_Exercise aim:_ Set down all of the data that follows, keeping every character.

(Saved entries)
- - -
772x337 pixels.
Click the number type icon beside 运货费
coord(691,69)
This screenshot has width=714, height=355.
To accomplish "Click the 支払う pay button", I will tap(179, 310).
- - -
_Answer to this task:_
772x337 pixels.
Click the number type icon beside 运货费
coord(691,69)
This screenshot has width=714, height=355.
To accomplish "Click the 支払う pay button", I will tap(179, 310).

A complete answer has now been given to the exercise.